Leave out the pictures, and print exactly the lines from the one holding "Viewport: 328px width, 223px" through the last line of the material.

Given entries >>

============================================================

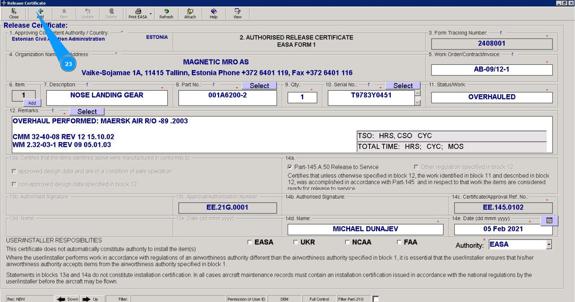Enable the Filter Part-21G checkbox
Viewport: 575px width, 302px height.
click(376, 299)
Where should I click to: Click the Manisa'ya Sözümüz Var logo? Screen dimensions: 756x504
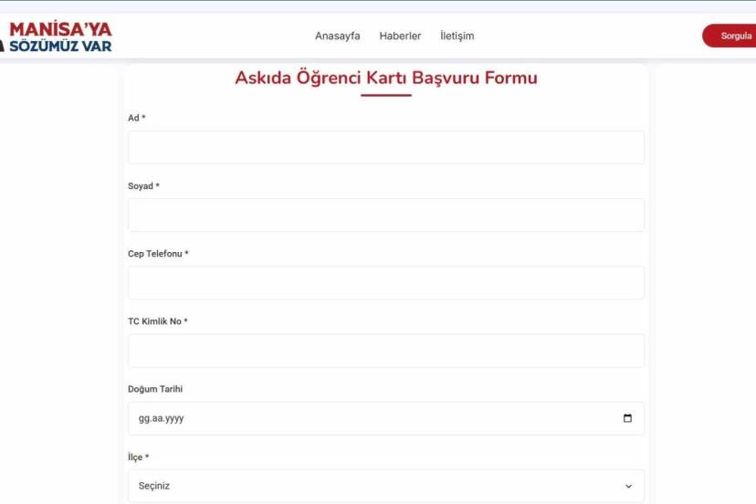58,37
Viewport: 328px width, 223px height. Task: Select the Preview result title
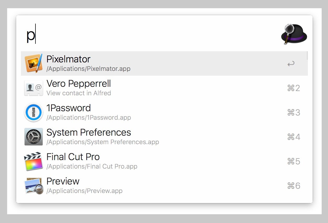[x=63, y=181]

============================================================

Task answer >>
Viewport: 328px width, 223px height. Task: Select the Preview result title
[x=63, y=181]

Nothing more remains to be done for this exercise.